But I wanted the cranberry clafouti recipe, she begged.
Just half-way into your column, I clicked open another tab and went directly to AMAZON, where I ordered "Baking Unplugged" by Nicole Rees.

I am of the opinion that baking is actually chemistry and treat it like "food experiments." I can't wait to try out HER experiments! YUM, indeed!
I hesitate because of Senko's supposedly high cholesterol, but will make these anyway. Cholesterol, bah! Nice pics! You overcame the leftover challenge most admirably and triumphantly!

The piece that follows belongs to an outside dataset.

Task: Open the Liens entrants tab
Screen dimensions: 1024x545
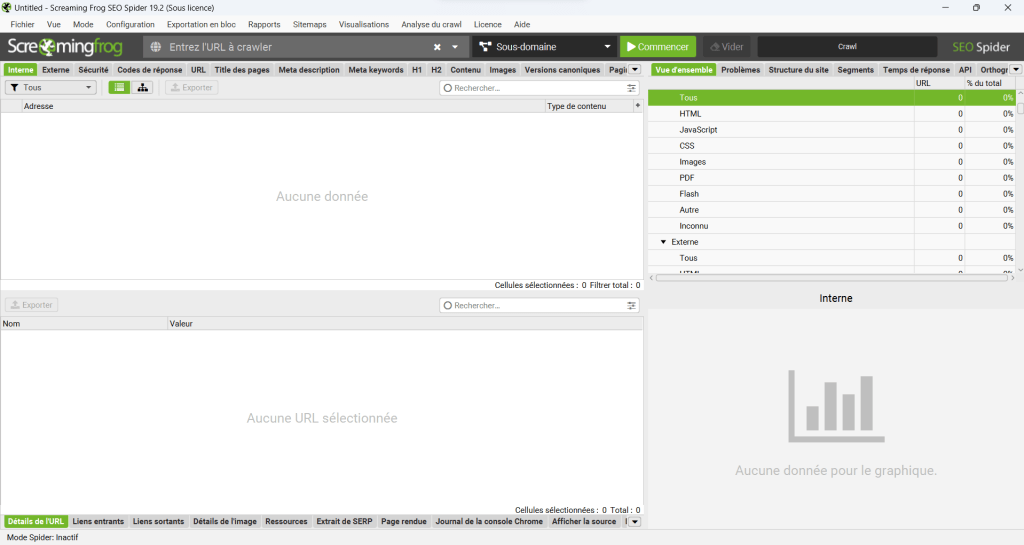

Ceci, I love how you say, "supposedly"--like Senko is just telling you he has high cholesterol! Hahahahaha! Thanks to everyone for the nice comments. Adrian, I'm so thrilled that you bought Rees's book! It is so fantastic! Let's keep in touch about recipes we make from it! My next experiment is going to be with the Walnut-topped Banana Cupcakes with Maple Cream Cheese Frosting. I can't wait! Will let you know how they turn out. Bookgirl68, I promise to post the clafouti recipe tomorrow night. I need to get back to grading (passing essays back tomorrow and Thursday), but promise to post it by tomorrow evening! What's awesome is that Rees has a "master recipe" for the clafouti, and for other fruit-based desserts, and she explains how to adapt most of them for cranberries, which are one of my favorite fruits! So I love that even if the original recipe calls for a very sweet fruit like peaches, she explains how to adjust the recipe for cranberries in place of the other fruit. Mmmmmm...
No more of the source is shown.